第6話 その2
あたしは、いわゆるグループには属していない。
タカコがからんでくるから、シューガールに入っていると思われているらしく、ゆえに他の女子がめくりにくることはない。
これは、タカコとカトーちゃんのおかげである。
読モでインフルエンサーのカトーちゃんには、多くのファンがいるので、彼女に嫌われたくないと遠慮しているから、ちょっかいを出さないのだ。
ただし人気のある者に妬む者は、どこにでもいる。
カトーちゃんには敵わないから、シューガールのマスコットであるビトーちゃんと、異物感のあるあたしをターゲットにして、ちょっかいを出してやるとなるのだが、それの壁になっているのがタカコである。
妬んでひがむヤツってのは、独特のオーラが出ているらしく、それを敏感に感じとってソイツに話しかけ、ガス抜きをしているのだ。
正規のクラス委員ではないが、裏のクラス委員としてタカコは君臨している。らしい。
おかげで、女子には遠巻きでじろじろ視られるだけで済んでいるのだが、男子まではそうはいかない。

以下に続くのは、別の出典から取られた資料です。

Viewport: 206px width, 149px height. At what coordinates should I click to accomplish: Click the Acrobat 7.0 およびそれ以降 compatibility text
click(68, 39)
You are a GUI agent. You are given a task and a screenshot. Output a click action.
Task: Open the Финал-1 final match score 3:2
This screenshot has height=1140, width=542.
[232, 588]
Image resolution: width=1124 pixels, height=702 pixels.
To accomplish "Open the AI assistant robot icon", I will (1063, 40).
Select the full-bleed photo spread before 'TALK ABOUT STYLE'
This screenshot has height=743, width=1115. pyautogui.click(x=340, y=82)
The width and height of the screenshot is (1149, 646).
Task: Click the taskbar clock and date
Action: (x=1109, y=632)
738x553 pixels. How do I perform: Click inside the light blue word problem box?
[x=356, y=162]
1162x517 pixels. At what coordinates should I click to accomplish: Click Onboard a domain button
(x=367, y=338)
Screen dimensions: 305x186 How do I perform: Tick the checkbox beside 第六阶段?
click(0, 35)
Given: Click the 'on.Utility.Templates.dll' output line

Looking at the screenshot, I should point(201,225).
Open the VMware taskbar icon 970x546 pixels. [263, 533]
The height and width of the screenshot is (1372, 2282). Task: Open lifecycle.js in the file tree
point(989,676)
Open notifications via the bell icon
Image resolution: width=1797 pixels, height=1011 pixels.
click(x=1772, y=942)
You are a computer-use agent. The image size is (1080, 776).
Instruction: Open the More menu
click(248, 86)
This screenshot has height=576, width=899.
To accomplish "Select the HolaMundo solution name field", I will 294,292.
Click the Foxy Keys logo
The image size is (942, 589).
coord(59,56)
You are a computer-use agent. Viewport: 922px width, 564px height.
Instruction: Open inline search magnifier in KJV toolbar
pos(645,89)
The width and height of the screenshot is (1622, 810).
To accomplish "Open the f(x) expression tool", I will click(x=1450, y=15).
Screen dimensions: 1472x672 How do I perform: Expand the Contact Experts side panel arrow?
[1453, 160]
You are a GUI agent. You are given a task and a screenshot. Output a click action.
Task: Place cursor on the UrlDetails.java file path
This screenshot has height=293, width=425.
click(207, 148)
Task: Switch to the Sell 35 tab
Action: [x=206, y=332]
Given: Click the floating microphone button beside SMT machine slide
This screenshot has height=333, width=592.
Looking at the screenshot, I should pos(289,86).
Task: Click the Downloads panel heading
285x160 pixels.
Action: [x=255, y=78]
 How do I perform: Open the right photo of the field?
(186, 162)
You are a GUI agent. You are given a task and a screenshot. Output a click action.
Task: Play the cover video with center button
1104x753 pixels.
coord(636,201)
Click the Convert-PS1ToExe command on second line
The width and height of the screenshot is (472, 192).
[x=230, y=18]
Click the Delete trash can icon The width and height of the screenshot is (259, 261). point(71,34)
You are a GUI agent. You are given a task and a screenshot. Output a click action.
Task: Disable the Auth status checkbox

録画状態のスマホを床に滑らして、スカートの下をすり抜けさせようとするヤツ。
階段下で待機するヤツ。
前や後ろで物を落として、拾うついでに覗こうとするヤツ。
2人組で片方が足を引っ掛け、あたしか相方を転んだ拍子に覗こうとするヤツ。
そして実力行使で、ダイレクトにスカートをめくろうとするヤツ。
ヒマか、ヒマなのか、そういうことに頭を使うくらいなら、勉学に励めよ。
そんなに見たいか秘密の花園を、シークレットベースを、君がくれたものを。セーラー服を脱がさないでよ。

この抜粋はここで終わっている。